Converting a number to an arbitrary base could be done using the C# function below (The code would look very similar in other languages like C or Java):
public static string IntToString(int value, char[] baseChars)
{
// 32 is the worst cast buffer size for base 2 and int.MaxValue
int i = 32;
char[] buffer = new char[i];
int targetBase= baseChars.Length;
do
{
buffer[--i] = baseChars[value % targetBase];
value = value / targetBase;
}
while (value > 0);
char[] result = new char[32 - i];
Array.Copy(buffer, i, result, 0, 32 - i);
return new string(result);
}
The keyword here is "logarithm", here are some suggestive links:
http://www.adug.org.au/MathsCorner/MathsCornerLogs2.htm
http://staff.spd.dcu.ie/johnbcos/download/Fermat%20material/Fermat_Record_Number/HOW_MANY.html
look at the logarithms base P and base Q. Round down to nearest integer.
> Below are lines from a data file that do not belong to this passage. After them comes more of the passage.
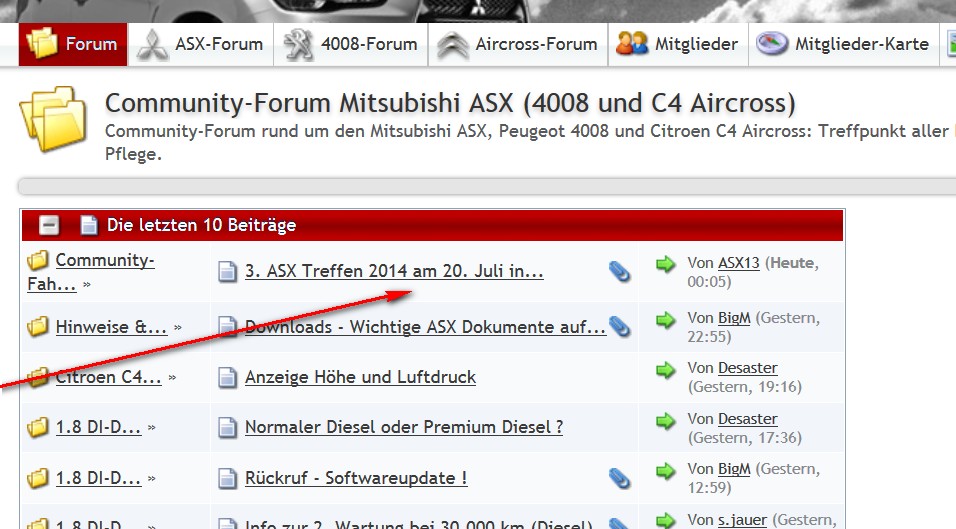Switch to the Aircross-Forum tab

coord(518,44)
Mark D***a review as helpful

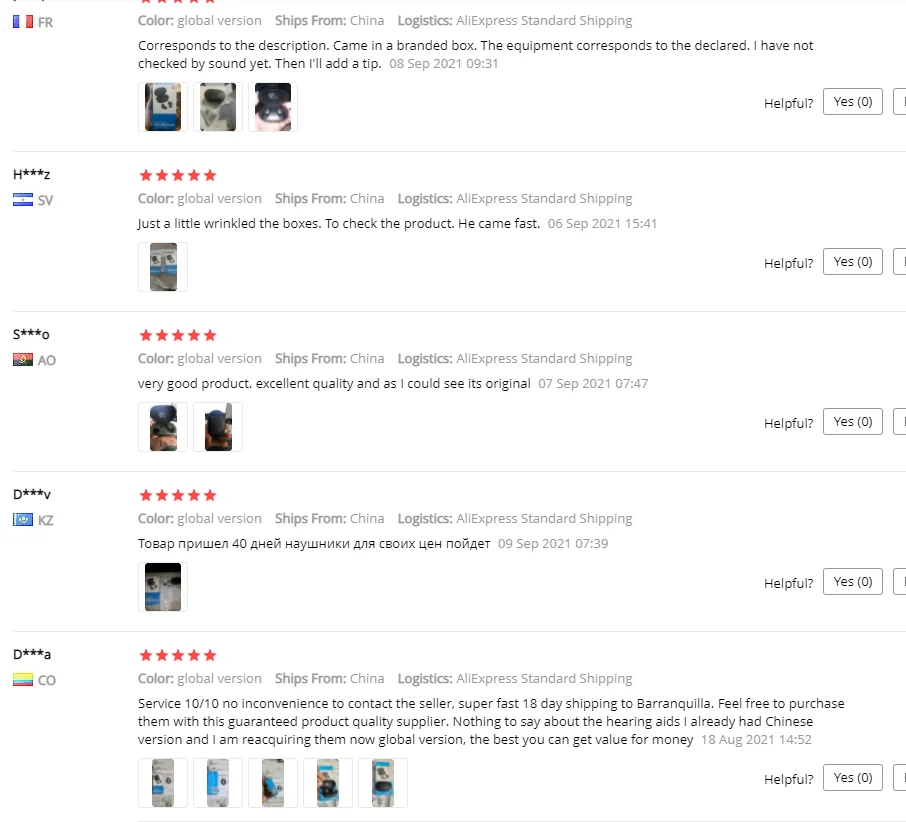pos(852,778)
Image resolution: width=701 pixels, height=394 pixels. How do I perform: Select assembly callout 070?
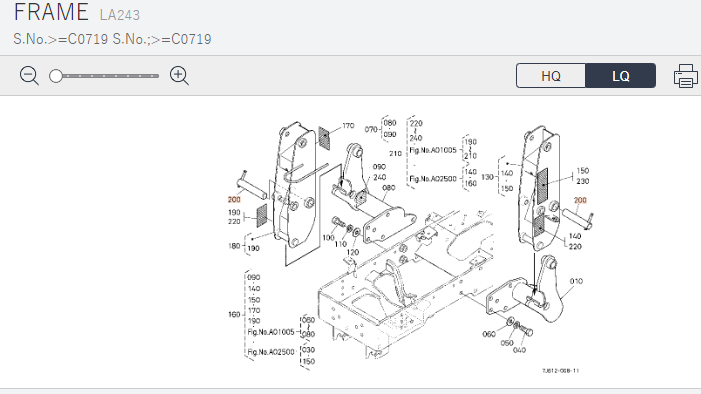click(371, 129)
The logarithm base P can be computed using your favorite base (10 or e): log_P(x) = log_10(x)/log_10(P)
You need to compute the length of the fractional part separately.
For binary to decimal, there are as many decimal digits as there are bits. For example, binary 0.11001101001001 is decimal 0.80133056640625, both 14 digits after the radix point.
For decimal to binary, there are two cases. If the decimal fraction is dyadic, then there are as many bits as decimal digits (same as for binary to decimal above). If the fraction is not dyadic, then the number of bits is infinite.
(You can use my decimal/binary converter to experiment with this.)